■ AIM OF THE TASK ■
Copy the part of the passage on Johan Oskar Backlund below word for word, starting at "Johan Oskar Backlund" and ending at "until his death.".

Johan Oskar Backlund (28 April 1846 – 29 August 1916) was a Swedish-Russian astronomer. His name is sometimes given as Jöns Oskar Backlund, however even contemporary Swedish sources give "Johan". In Russia, where he spent his entire career, he is known as Oskar Andreevich Baklund (Russian: Оскар Андреевич Баклунд). Russian sources sometimes give his dates of birth and death as 16 April 1846 and 16 August 1916, since Russia still used the Julian calendar at the time.

==Life==
He was born in Länghem, in Västergötland, Sweden and graduated from Uppsala University in 1872. After getting his doctorate in 1875, he emigrated to Russia in 1876. He worked at Dorpat Observatory, in today's Tartu, Estonia, and then in 1879 worked at Pulkovo Observatory, becoming director of the observatory from 1895 until his death.

■ RECORDS SUPPLIED ■
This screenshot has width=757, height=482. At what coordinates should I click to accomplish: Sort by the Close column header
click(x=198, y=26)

* * *

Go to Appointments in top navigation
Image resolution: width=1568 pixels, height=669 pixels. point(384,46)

■ RESULT FOR THIS EXERCISE ■
Johan Oskar Backlund (28 April 1846 – 29 August 1916) was a Swedish-Russian astronomer. His name is sometimes given as Jöns Oskar Backlund, however even contemporary Swedish sources give "Johan". In Russia, where he spent his entire career, he is known as Oskar Andreevich Baklund (Russian: Оскар Андреевич Баклунд). Russian sources sometimes give his dates of birth and death as 16 April 1846 and 16 August 1916, since Russia still used the Julian calendar at the time.

==Life==
He was born in Länghem, in Västergötland, Sweden and graduated from Uppsala University in 1872. After getting his doctorate in 1875, he emigrated to Russia in 1876. He worked at Dorpat Observatory, in today's Tartu, Estonia, and then in 1879 worked at Pulkovo Observatory, becoming director of the observatory from 1895 until his death.